_Task instructions_
Could you return the data that follows exactly, minus the images?

_Dataset entries_
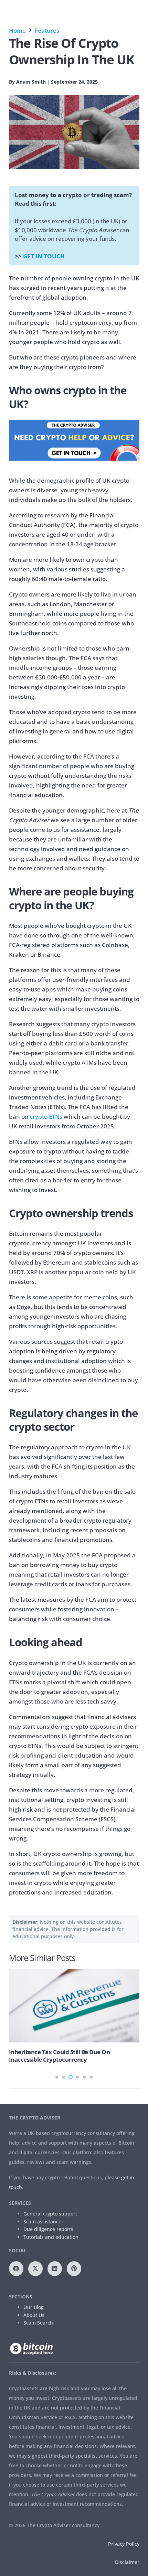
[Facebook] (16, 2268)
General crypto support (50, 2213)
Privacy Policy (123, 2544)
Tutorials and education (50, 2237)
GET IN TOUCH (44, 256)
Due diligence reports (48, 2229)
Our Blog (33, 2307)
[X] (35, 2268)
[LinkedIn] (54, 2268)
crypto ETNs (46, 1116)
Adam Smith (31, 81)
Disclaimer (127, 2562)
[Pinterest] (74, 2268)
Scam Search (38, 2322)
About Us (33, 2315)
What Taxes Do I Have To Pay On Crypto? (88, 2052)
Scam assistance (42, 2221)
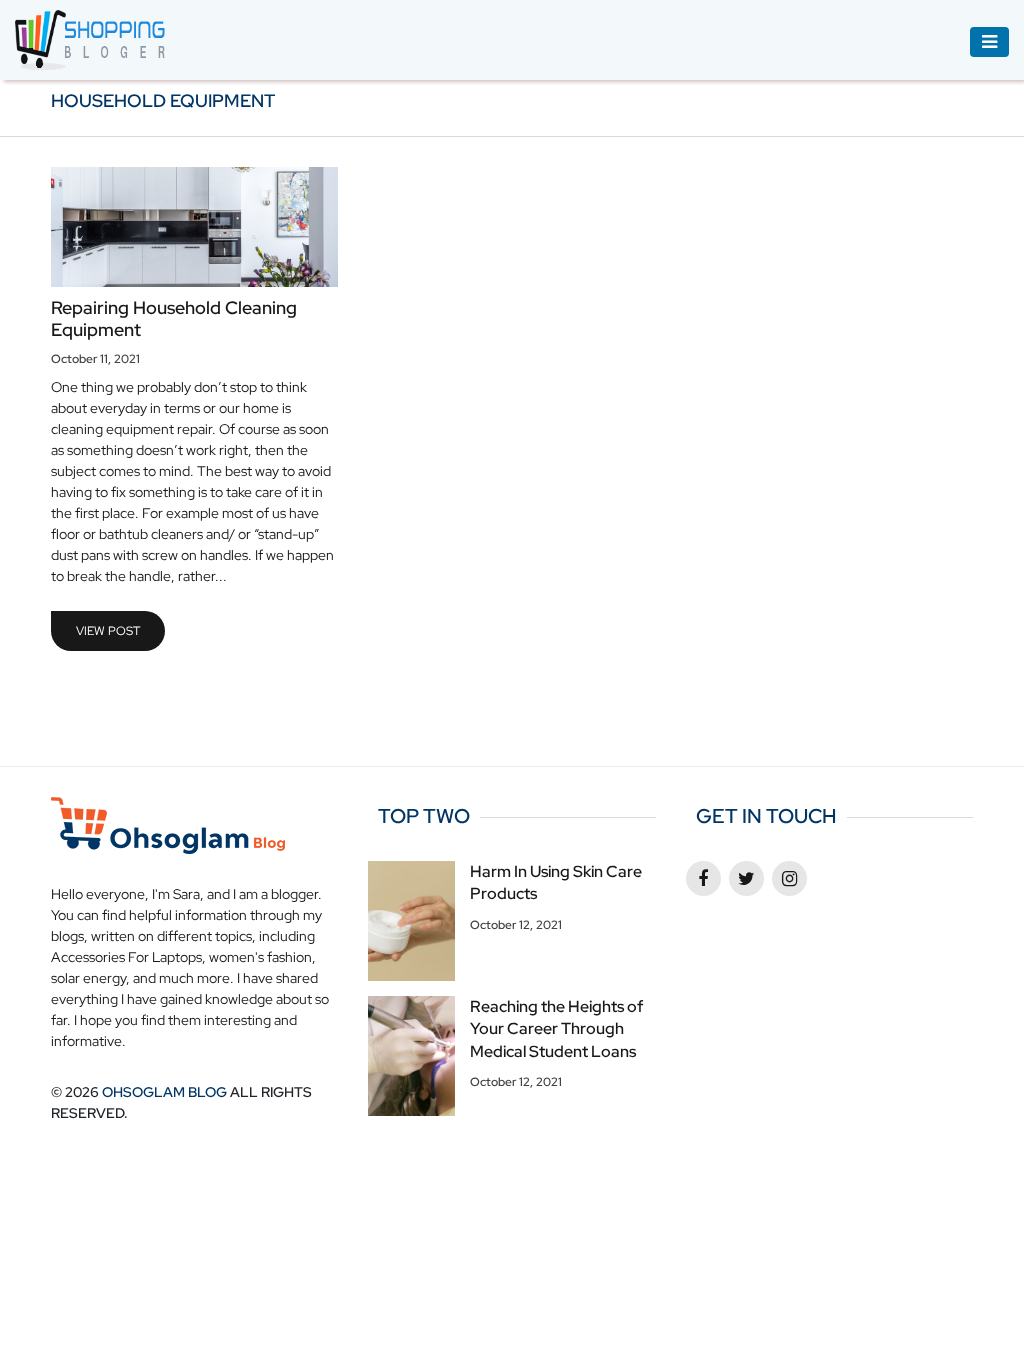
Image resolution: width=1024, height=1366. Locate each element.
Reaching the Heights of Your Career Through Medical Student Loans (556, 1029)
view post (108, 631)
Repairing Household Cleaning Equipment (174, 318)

_Answer box_
[Facebook] (16, 2268)
General crypto support (50, 2213)
Privacy Policy (123, 2544)
Tutorials and education (50, 2237)
GET IN TOUCH (44, 256)
Due diligence reports (48, 2229)
Our Blog (33, 2307)
[X] (35, 2268)
[LinkedIn] (54, 2268)
crypto ETNs (46, 1116)
Adam Smith (31, 81)
Disclaimer (127, 2562)
[Pinterest] (74, 2268)
Scam Search (38, 2322)
About Us (33, 2315)
What Taxes Do I Have To Pay On Crypto? (88, 2052)
Scam assistance (42, 2221)
Image resolution: width=1024, height=1366. Locate each element.
Reaching the Heights of Your Career Through Medical Student Loans (556, 1029)
view post (108, 631)
Repairing Household Cleaning Equipment (174, 318)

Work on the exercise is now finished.